■ Extracted text ■
= Charles Ashton (divine) =

English churchman and academic

Charles Ashton (1665 - 1752) was an English churchman and academic, Master of Jesus College, Cambridge from 1701.

==Life==
Ashton was born on 25 May 1665, at Bradway, in the parish of Norton, Derbyshire. He was admitted to Queens' College, Cambridge, on 18 May 1682, took the degree of B.A., and on 30 April 1687 was elected to a fellowship. After serving for a time as chaplain to Bishop Simon Patrick, he was presented on 10 March 1698–9 to the living of Rattenden in Essex, which he exchanged in the following June for a chaplainship at Chelsea Hospital. On 3 July 1701 he was collated to a prebendal stall in Ely Cathedral, and was elected on the next day to the mastership of Jesus College, Cambridge, both offices being vacant by the death of William Saywell. In the same year he took the degree of D.D., and in 1702 was elected vice-chancellor of the university.

Aston's life was scholarly, and he seldom left Cambridge, except to go to Ely. He died in March 1752, at the age of 87, and was buried in the college chapel.

==Works==
Ashton's published works are not numerous. He contributed to Joseph Wasse's Bibliotheca Literaria, 1724, an article, "Tully and Hirtius reconciled as to the time of Caesar's going to the African war"; also an emendation of a passage of Justin Martyr. William Reading's editions of Origen's De Oratione (1728) and Historiæ Ecclesiasticæ Scriptores (1746) are said to have been in great part the work of Ashton. According to George Dyer in his History of the University of Cambridge (1814, ii. p. 80), it was Ashton's edition of Hierocles of Alexandria's commentary on The golden verses of Pythagoras that was published as by "R. W." (i.e. Richard Warren).

In 1768 appeared an edition of Justin Martyr's Apologiæ prepared by Frederick Keller, fellow of Jesus College, from papers that Ashton left at his death: all Ashton's manuscripts had been bequeathed to Keller. Among the Cole MSS. in the British Library there are transcripts of some of Ashton's letters to Dean Robert Moss (vol. xxx.); of his additions to John Sherman's History of Jesus College (vol. xlii.); and of his Collections relating to the University. In Edmund Chishull's Antiquitates Asiaticæ (1728), Ashton restored a corrupt inscription to Jupiter Urios.

Ashton's personal papers, including handwritten notes, are held at Jesus College Archives.

■ Data section ■

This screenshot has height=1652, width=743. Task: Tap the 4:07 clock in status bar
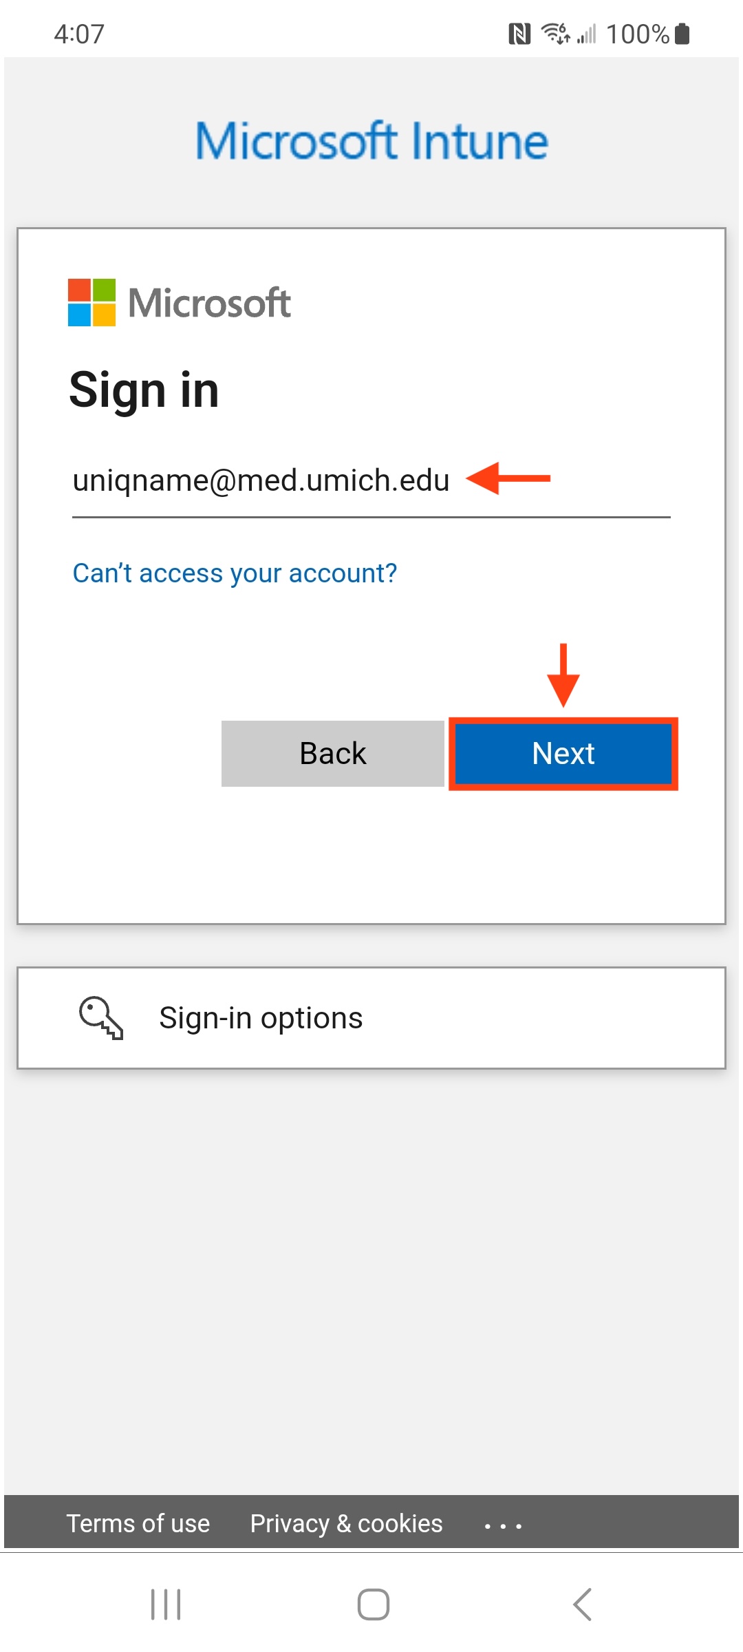[x=79, y=34]
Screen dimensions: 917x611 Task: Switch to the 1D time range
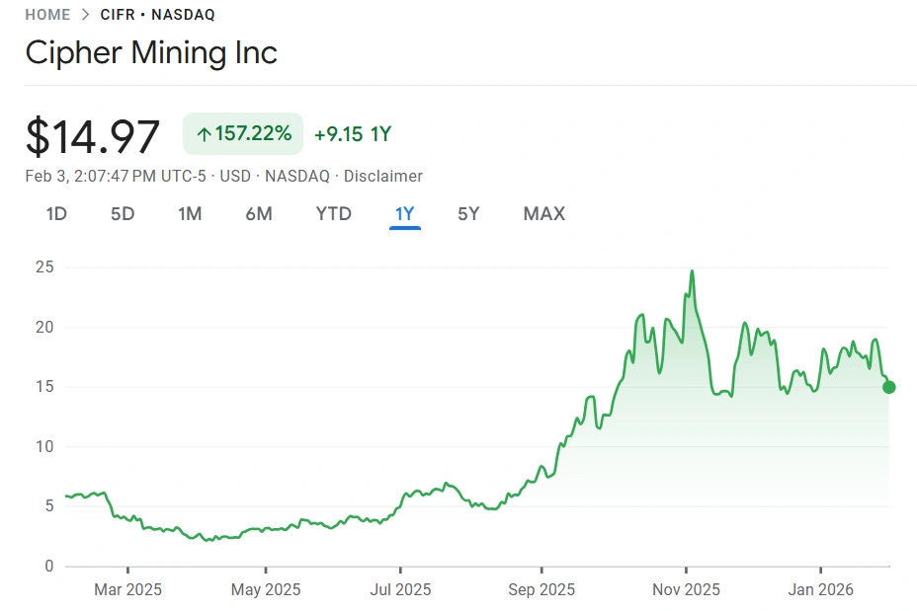[x=56, y=213]
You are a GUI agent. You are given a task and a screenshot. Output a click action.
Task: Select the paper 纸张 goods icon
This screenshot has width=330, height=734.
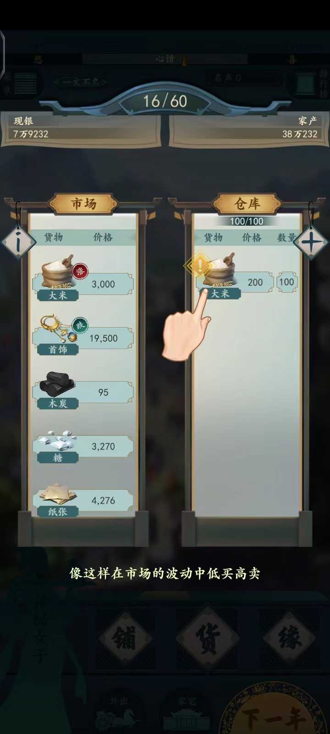(58, 494)
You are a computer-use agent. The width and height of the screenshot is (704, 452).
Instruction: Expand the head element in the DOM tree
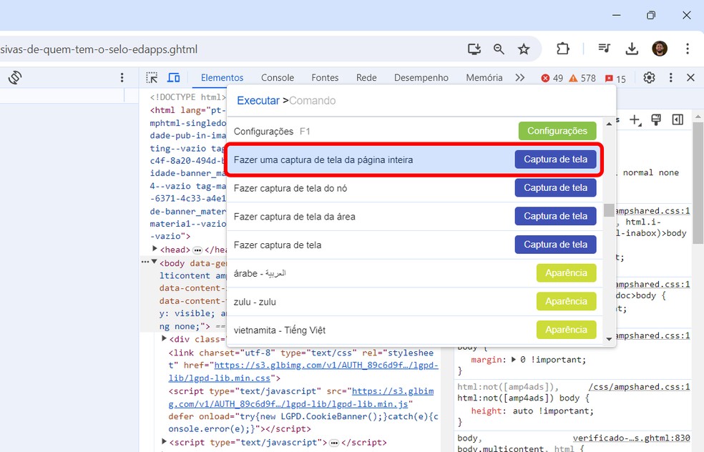point(155,249)
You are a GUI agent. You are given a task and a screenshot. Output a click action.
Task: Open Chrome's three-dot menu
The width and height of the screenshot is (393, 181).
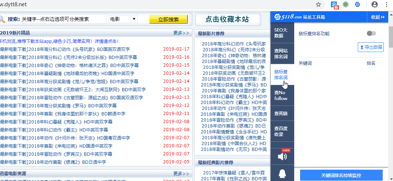[x=387, y=4]
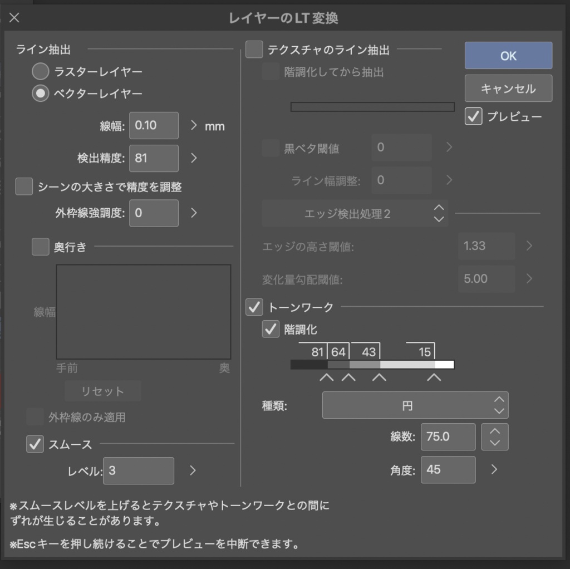Expand the 角度 slider arrow
Image resolution: width=570 pixels, height=569 pixels.
click(x=493, y=469)
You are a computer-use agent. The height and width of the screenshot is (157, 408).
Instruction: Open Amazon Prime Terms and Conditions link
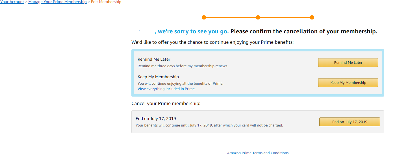coord(258,153)
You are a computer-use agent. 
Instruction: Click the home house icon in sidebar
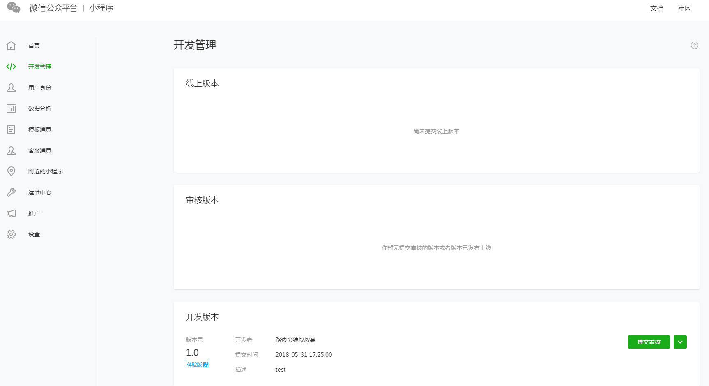coord(11,46)
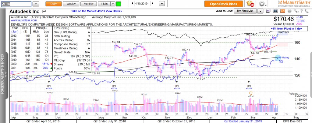Screen dimensions: 312x123
Task: Open the 1 Min interval dropdown arrow
Action: (113, 4)
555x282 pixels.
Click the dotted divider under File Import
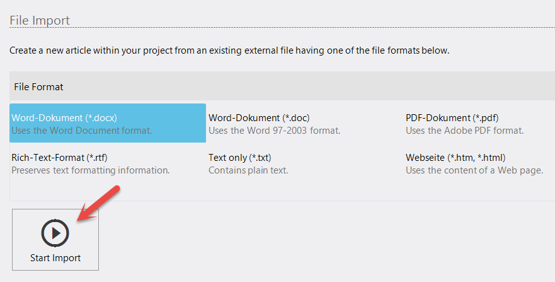tap(315, 28)
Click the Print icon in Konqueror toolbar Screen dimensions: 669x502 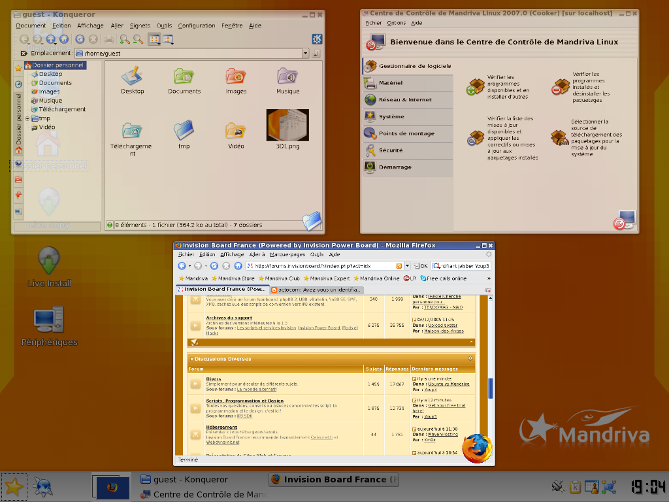109,39
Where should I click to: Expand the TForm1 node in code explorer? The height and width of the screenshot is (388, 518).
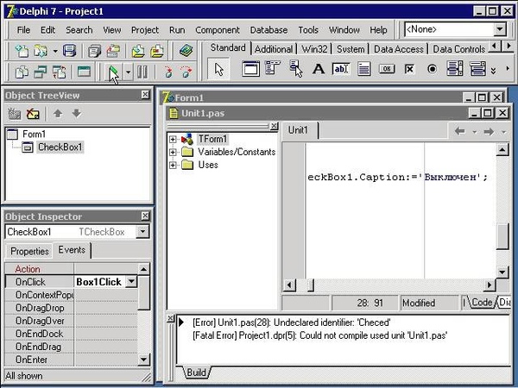[x=174, y=139]
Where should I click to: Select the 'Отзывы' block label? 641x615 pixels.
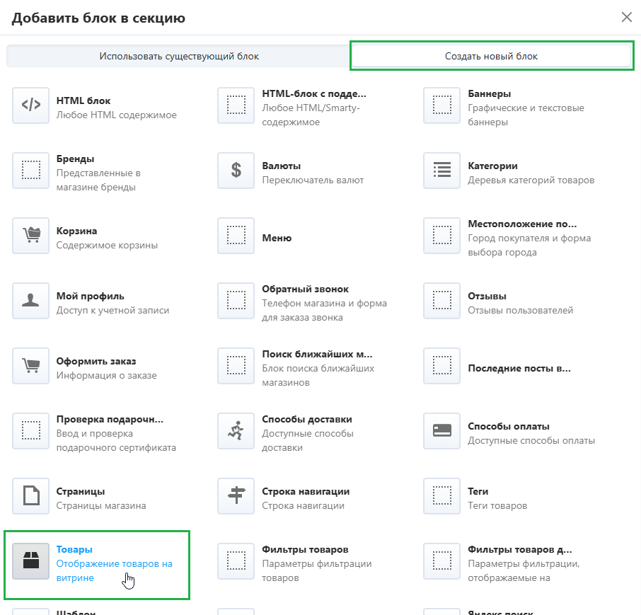(487, 296)
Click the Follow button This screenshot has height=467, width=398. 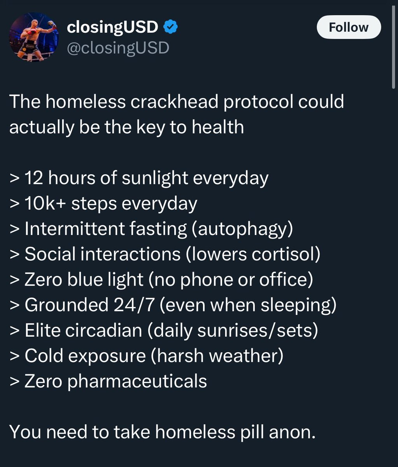(349, 27)
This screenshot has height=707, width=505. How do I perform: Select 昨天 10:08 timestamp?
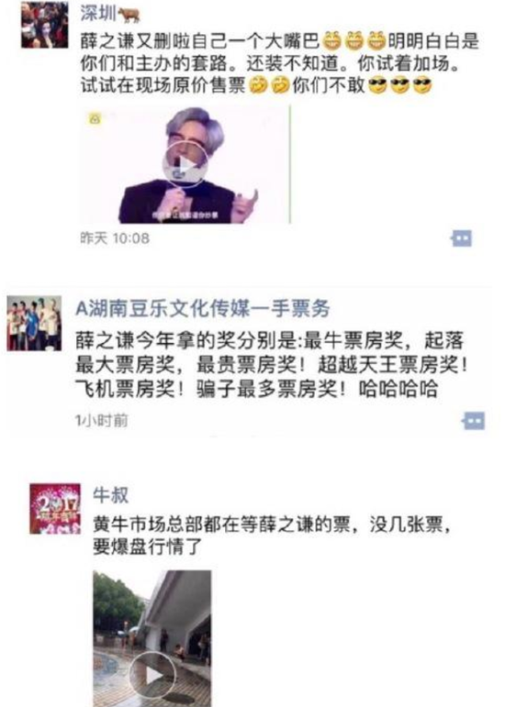click(115, 238)
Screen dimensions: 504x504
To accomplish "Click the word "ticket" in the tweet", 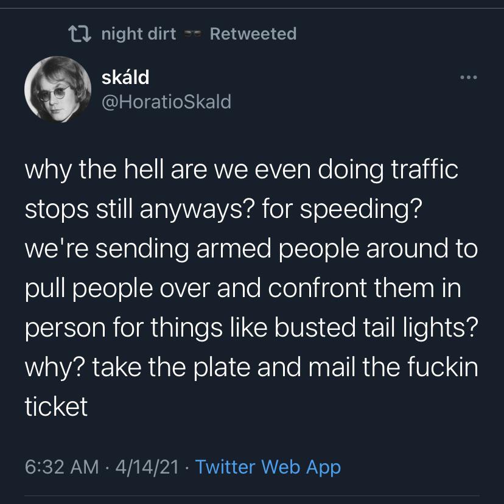I will tap(56, 407).
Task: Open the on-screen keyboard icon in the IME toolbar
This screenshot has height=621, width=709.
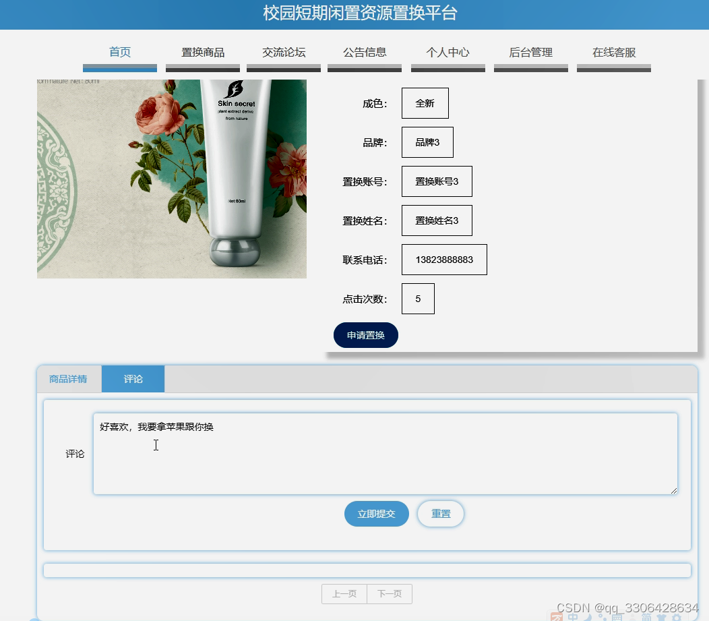Action: pyautogui.click(x=618, y=618)
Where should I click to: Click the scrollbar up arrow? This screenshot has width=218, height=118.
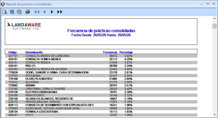[x=214, y=18]
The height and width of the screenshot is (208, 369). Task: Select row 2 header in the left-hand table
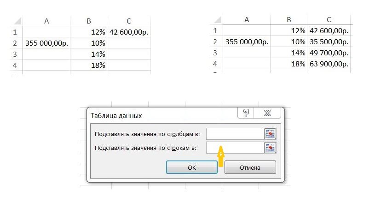point(15,43)
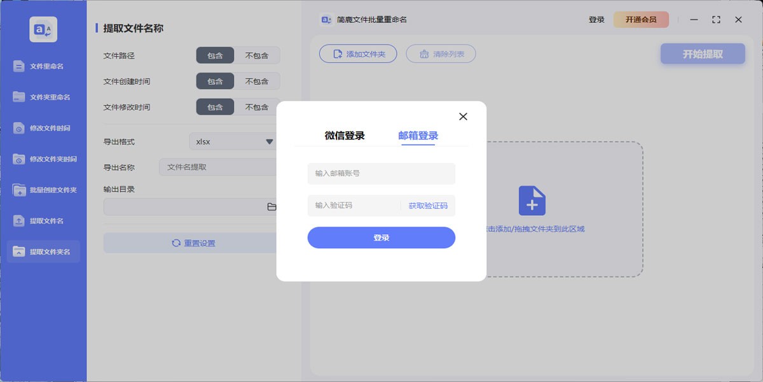This screenshot has height=382, width=763.
Task: Select the 邮箱登录 tab
Action: click(x=418, y=136)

■ To do ■
Copy the stretch of the Charles Ashton text from "Charles Ashton (1665" through "of the university." word for word.

■ Exercise solution ■
Charles Ashton (1665 - 1752) was an English churchman and academic, Master of Jesus College, Cambridge from 1701.

==Life==
Ashton was born on 25 May 1665, at Bradway, in the parish of Norton, Derbyshire. He was admitted to Queens' College, Cambridge, on 18 May 1682, took the degree of B.A., and on 30 April 1687 was elected to a fellowship. After serving for a time as chaplain to Bishop Simon Patrick, he was presented on 10 March 1698–9 to the living of Rattenden in Essex, which he exchanged in the following June for a chaplainship at Chelsea Hospital. On 3 July 1701 he was collated to a prebendal stall in Ely Cathedral, and was elected on the next day to the mastership of Jesus College, Cambridge, both offices being vacant by the death of William Saywell. In the same year he took the degree of D.D., and in 1702 was elected vice-chancellor of the university.